The future of mobility is data driven. Every plan, investment, policy change, and infrastructure design will be grounded in data and evidence for decision-making. Data allows for a higher level of objectivity, precision, predictability, and consistency in decision-making. Today, the increasing digitalization of transport systems generates vast troves of data from diverse supply sources (on-vehicle sensors, roadside sensors, and cameras, smartphones) and demand-side sources (employment location, banking). Governments, researchers, and planners can harvest this data to generate much-needed insights into policies and investments’ outcomes.
In the past three years, the international transport community, with global initiatives like Sustainable Mobility for All (SuM4All), has made massive investments in data collection and compilation of knowledge on policies tested across the world to achieve sustainable mobility. Imagine what difference it will make for the sector if this catalog of policies was associated with some measurement of outcome and impact — such as carbon emissions, traffic fatalities, travel times, and economic activity?
While this may be difficult to imagine today, the vast amount of new data generated from public and private sources, along with the progress with Artificial Intelligence, makes this ambition more realistic for the future. The World Bank’s Impact Evaluations (IEs) Connect for impact program has been trailblazing this approach, using World Bank’s transport projects to build data ecosystems and inform policy choices.
The challenge of data is immense in transport. According to the report, Sustainable Mobility: Policy Making for Data Sharing, “an estimated 35 percent of the world’s largest cities and 92 percent of the largest low and middle-income cities do not have complete transportation maps. The overall level of digitalization of transportation in developing countries remains relatively low.”
Launched on March 9, 2021, the report is the first of the five papers of the “GRA in Action” series by SuM4All.
The report also discusses the opportunities and the benefits of data sharing:
- The increase of smartphone penetration and falling costs of data storage and communication infrastructure offers new opportunities. In developing countries, data from smartphones is used to map formal and informal transport services in real-time. This data could generate information to help users of transit plan multi-model journeys and create valuable insights for city planners on transport access, transit network analysis, ridership, and revenue estimates.
- The DigitalTransport4Africa and Datum efforts showcase data-sharing benefits by collecting, mapping, and integrating data from multiple transportation sources in fragmented mobility markets in countries around Africa and Latin America. Public planners and private transportation providers are also using data from Master Mobility Plans, such as household surveys, travel diaries, traffic counts in several points, and other GIS layers to understand cities’ mobility needs and address existing transportation systems gaps through new apps.
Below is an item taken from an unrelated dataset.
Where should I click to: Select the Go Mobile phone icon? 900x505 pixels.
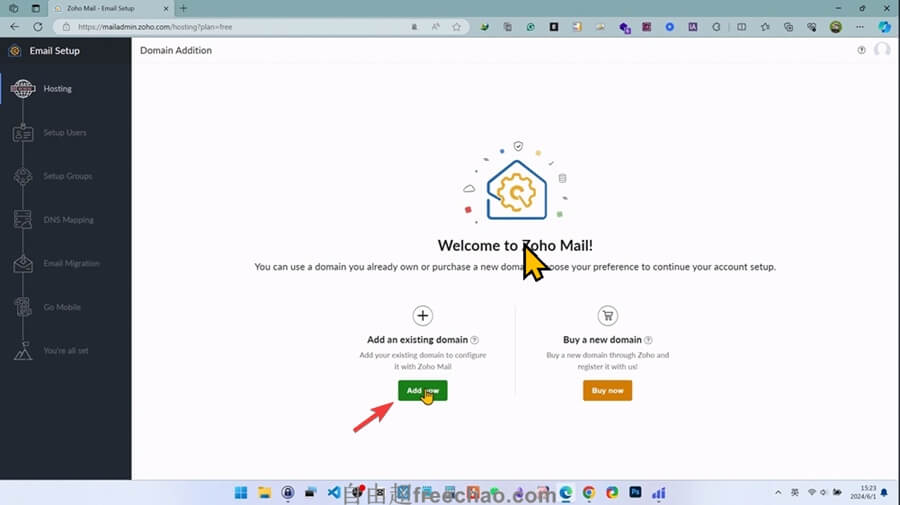tap(22, 308)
Let us look at two examples of how IE Connect has used technology and data for real impact on the ground.
- The program’s SmarTTrans team in Kenya developed machine-learning algorithms to extract data from crowdsourcing reports and other sources. It revealed 200 locations (blackspots), representing 52 percent of crashes and 55 percent of Nairobi city deaths. The program is an example of using AI to prioritize investments in 1 percent of the road network to improve urban management and will be used in shaping the road safety component of Horn of Africa’s $1 billion projects funded by the World Bank;
- In Rwanda, the program focused on evaluating the impact of rural road upgrading on market integration and household welfare. The impact evaluation focused on market prices, land prices, household consumption, and production as the key outcome variables. Results showed that households in the most remote (most impoverished) areas experienced enormous benefits from road rehabilitation; some saw a nearly 20 percent increase in income. The study has led to the commitment of more funds to rural road infrastructure development in Rwanda. The government has also adopted the data systems developed on rural roads. It will also help monitor the impact on roads constructed in Rwanda.
We are just at the beginning of a great revolution in the transportation sector. Data combined with artificial intelligence is well leveraged could generate new insights for operating transportation systems, plan for future needs, and incentivize customer behavioral changes. Of course, addressing privacy, cybersecurity, competition, and other issues will help unleash the full potential of new data sources. The benefits outweigh the risks.